Le taux de réussite a atteint 63,83% chez les filles et 54,89% pour les garçons tandis que le taux des filières internationales du baccalauréat marocain a atteint 64,94%, contre 45,48% pour les filières du baccalauréat professionnel.
Ces chiffres sont éloquents à plus d’un titre et dessinent un tableau de la situation de la jeunesse marocaine qui mérite réflexion si ce n’est de l’action. D’abord, pour ceux qui ont réussi le Bac, comme seulement une extrême minorité sera gratifiée d’une « petite Classe A » ou d’études à l’étranger, le sésame en main ne garantit pas de débouchés à tous. L’accès à l’enseignement supérieur privé est trop cher pour l’écrasante majorité et le monde universitaire public croule sous les contraintes de moyens et de surpopulation d’étudiants. En découle un taux de chômage chez les jeunes diplômés qui atteint en moyenne près de 20% de cette population et qui témoigne que les études universitaires au Maroc ne garantissent pas encore l’employabilité.

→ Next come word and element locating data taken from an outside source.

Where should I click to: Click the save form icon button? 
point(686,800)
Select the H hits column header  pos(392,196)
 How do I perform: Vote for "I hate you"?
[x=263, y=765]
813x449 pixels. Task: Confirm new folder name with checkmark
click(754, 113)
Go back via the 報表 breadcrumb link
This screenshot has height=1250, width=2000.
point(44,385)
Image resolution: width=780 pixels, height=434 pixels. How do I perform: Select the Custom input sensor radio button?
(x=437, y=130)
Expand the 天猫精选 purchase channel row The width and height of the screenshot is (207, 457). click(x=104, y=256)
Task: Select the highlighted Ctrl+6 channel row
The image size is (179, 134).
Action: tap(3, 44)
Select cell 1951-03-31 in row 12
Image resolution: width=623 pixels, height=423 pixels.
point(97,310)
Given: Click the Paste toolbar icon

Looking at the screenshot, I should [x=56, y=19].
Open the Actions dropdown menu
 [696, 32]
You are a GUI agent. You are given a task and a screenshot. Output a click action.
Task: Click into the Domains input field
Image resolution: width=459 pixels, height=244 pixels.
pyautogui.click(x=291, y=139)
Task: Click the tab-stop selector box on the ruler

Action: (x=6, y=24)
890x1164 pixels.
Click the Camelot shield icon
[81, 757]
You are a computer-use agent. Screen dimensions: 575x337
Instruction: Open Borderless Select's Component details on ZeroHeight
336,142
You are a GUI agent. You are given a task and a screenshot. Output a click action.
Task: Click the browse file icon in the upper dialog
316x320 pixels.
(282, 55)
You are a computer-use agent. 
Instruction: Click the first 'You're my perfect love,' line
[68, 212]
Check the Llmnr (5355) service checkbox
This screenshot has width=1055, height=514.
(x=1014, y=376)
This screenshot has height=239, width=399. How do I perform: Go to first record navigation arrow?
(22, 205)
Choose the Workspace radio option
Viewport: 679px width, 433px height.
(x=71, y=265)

Ensuite, bien que les sessions de rattrapage permettent de repêcher un certain nombre de candidats, in fine, ce sont près de 40% des candidats au Bac qui se retrouveront sur le carreau dans quelques jours. Ils auront déçu leurs proches certainement, mais surtout on se demande ce qu’ils vont bien pouvoir devenir. Du lot sortiront peut-être quelques artistes et sportifs de talent, et Dieu sait que les jeunes Marocains sont débrouillards, ils seront pour certains auto-entrepreneurs dans des petites activités de commerce ou de service. Mais, le taux de chômage est le plus élevé chez les jeunes de 15-24 ans et s’établissait en 2022 à 32,7%.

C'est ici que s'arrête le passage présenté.